• Reading text
BEGIN
# FS: fresh water red lobster fish



## easymoney (May 24, 2011)

i got some fresh water red lobster fish for sale $5 each 4 inches
604 3227728


----------



## shaobo (Apr 21, 2010)

Please edit your title properly with FS: as per BCA classified rules! Good luck on your sale!


----------



## Lymric (Feb 27, 2011)

pictures???


----------



## easymoney (May 24, 2011)

*fresh water red lobster fish*

i got some fresh water lobster fish 5 inches
$5 each
6043227728


----------



## agresfish (Mar 2, 2011)

Pretty sure thats a crayfi sh


----------



## Lymric (Feb 27, 2011)

*same thing*



agresfish said:


> Pretty sure thats a crayfi sh


how many do you have available?


----------



## jam (Apr 28, 2010)

im pretty sure those are Louisiana craw fish from tnt which if im correct are 99 cents a pound


----------



## Sliver (Apr 19, 2011)

too funny!


----------



## eternity302 (Apr 22, 2010)

I actually like how it looks, but WHAT?!! These are for eating? And they're worthless? And would they even survive in freshwater tanks? OMG!  can someone clear this up pls?


----------



## agresfish (Mar 2, 2011)

eternity302 said:


> I actually like how it looks, but WHAT?!! These are for eating? And they're worthless? And would they even survive in freshwater tanks? OMG!  can someone clear this up pls?


They are crayfish, and you can eat them but you can also have them in your tank. I had a couple a few years ago and they did well untill my black pirahna decided to make a meal out of them. The downfall of having them is you have to feed them worms or raw chicken.


----------



## eternity302 (Apr 22, 2010)

agresfish said:


> They are crayfish, and you can eat them but you can also have them in your tank. I had a couple a few years ago and they did well untill my black pirahna decided to make a meal out of them. The downfall of having them is you have to feed them worms or raw chicken.


=) Thanks! for the heads!


----------



## CRS Fan (Apr 21, 2010)

Crayfish are omnivorous ! You can also feed them an all vegetarian diet if you wish. Carrots, corn, peas, sinking pellets, all work well too .

Respectfully,

Stuart


----------



## Diztrbd1 (Apr 21, 2010)

CRS Fan said:


> Crayfish are omnivorous ! You can also feed them an all vegetarian diet if you wish. Carrots, corn, peas, sinking pellets, all work well too .
END
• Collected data
BEGIN
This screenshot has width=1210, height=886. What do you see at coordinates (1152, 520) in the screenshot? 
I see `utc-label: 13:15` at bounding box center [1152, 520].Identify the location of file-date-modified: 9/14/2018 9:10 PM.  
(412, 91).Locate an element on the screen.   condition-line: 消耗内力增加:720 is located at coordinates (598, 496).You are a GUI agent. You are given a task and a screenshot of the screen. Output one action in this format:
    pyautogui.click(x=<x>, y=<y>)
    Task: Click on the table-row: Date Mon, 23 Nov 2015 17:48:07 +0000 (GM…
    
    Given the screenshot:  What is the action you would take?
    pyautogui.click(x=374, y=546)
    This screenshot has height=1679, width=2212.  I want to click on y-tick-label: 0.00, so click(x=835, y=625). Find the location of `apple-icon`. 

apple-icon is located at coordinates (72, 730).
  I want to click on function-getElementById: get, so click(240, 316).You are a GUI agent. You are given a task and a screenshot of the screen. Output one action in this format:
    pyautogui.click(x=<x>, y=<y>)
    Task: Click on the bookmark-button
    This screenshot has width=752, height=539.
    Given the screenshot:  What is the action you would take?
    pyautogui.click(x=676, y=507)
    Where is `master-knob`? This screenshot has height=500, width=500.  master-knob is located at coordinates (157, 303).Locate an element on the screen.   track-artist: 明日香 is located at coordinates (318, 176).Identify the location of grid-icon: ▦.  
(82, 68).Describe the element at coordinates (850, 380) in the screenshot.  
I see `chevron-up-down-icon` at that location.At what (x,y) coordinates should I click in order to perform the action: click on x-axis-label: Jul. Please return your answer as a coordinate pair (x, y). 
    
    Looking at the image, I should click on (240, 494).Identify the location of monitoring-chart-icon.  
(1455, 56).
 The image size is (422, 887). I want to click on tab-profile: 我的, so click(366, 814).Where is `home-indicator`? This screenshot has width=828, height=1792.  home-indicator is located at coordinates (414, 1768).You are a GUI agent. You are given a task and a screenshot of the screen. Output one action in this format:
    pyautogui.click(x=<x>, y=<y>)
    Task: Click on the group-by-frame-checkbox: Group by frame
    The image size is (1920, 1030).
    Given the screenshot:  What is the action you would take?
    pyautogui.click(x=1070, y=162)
END
• Tasks and exercises
1 - Rewrite the lobster fish thread from "i got some fresh water red" up to and including "on your sale!", putting "subject line" in place of "title".
2 - Please continue the thread about the red lobster fish sale from the point where it stops.
The records are not needed here.

• Solved tasks
1 -
i got some fresh water red lobster fish for sale $5 each 4 inches
604 3227728


----------



## shaobo (Apr 21, 2010)

Please edit your subject line properly with FS: as per BCA classified rules! Good luck on your sale!

2 -
> 
> Respectfully,
> 
> Stuart


Agreed ....growing up in the states I was always catching crayfish/crawdeads and they eat most anything, they are basically scavengers. I have to say that is the brightest red one I have seen, only time I have ever seen them in the wild that red is on a plate, after they have been cooked! Even the Louisiana ones are not that red..atleast not till they have been boiled. Comparing them to a place that sells them by the pound for consumption isn't a very good comparison . I believe IPU had some a while back . Don't know what the price was, but I'm sure if a LFS store carries them they are likely going to be a few bucks each or more & not sold by the pound. Just my 2 cents.


----------



## BigFatLyre (Apr 22, 2010)

the latin name really helps with crayfish as their behaviour varies so much; some are detritous feeders and are no trouble even in snail and shrimp tanks, and others eat anything they can from plants to large fish; I'd almost guess if these stay red they might even be one of the many Australian versions. 
Red is the usual spawning colour, particularly among males of common southern "crawdads">; and they can get bite size (about six/seven inches, if I remember in Oklahoma)


----------



## Lymric (Feb 27, 2011)

I would guess that it's Procambarus Clarkii (lousiana swamp cray) their super easy to care for, and eat just about anything. It will most likely get a little darker with age, and maintain red "bumps" along the claws. some go almost black, with the red markings. their quite pretty really 
Hello Dwight


----------



## easymoney (May 24, 2011)

eternity302 said:


> I actually like how it looks, but WHAT?!! These are for eating? And they're worthless? And would they even survive in freshwater tanks? OMG!  can someone clear this up pls?


they are fresh water fish


----------



## enzotesta (Dec 20, 2011)

wonder what they would taste like with a nice steak?...hahahahahah joking..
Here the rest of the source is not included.